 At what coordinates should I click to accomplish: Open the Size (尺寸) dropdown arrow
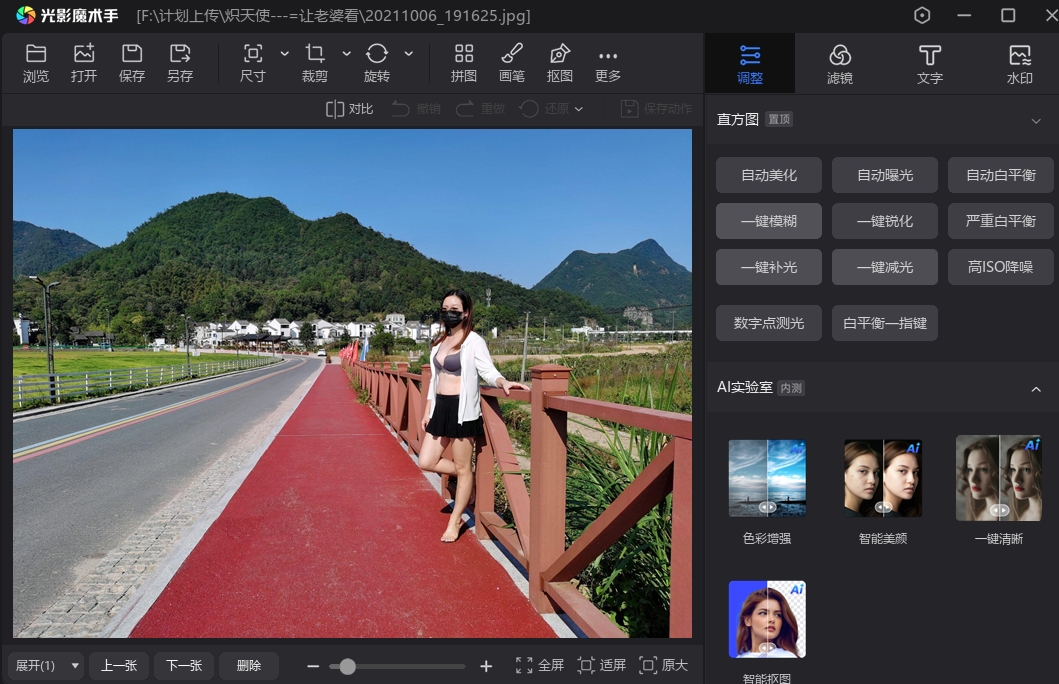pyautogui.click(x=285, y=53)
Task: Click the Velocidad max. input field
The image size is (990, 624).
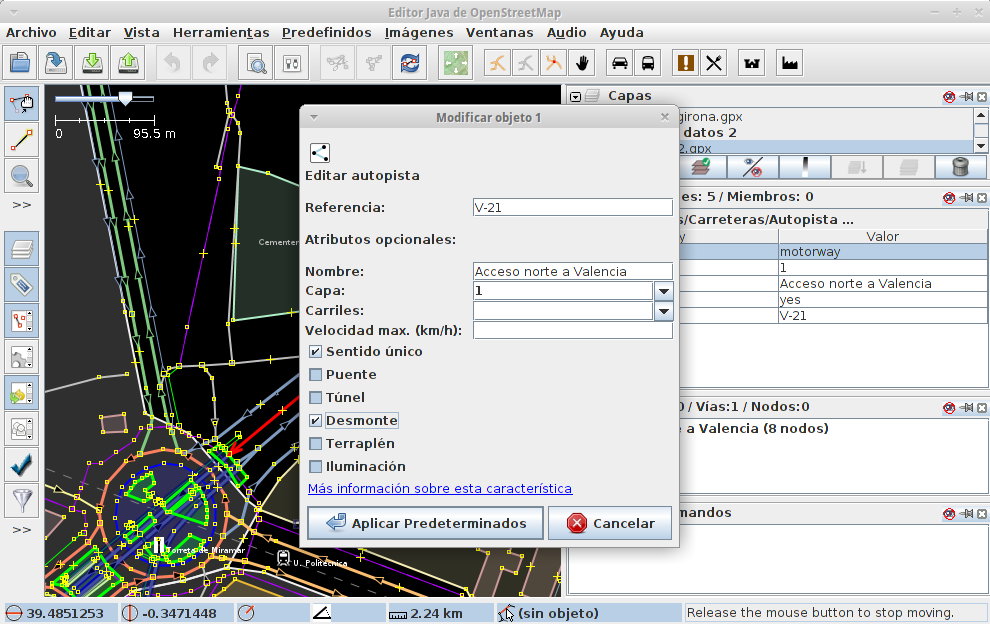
══════════════════════════════
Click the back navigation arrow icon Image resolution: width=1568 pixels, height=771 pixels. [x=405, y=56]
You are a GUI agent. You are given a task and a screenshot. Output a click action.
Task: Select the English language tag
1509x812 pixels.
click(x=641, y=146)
══════════════════════════════
▶ _Work to be completed_
Beginning with the line containing "Task: Click the Velocidad max. input field" and ending with the line containing "The image size is (990, 624).", extract those lines exactly from the listing above, and only those.

▶ _Answer to this task_
Task: Click the Velocidad max. input field
The image size is (990, 624).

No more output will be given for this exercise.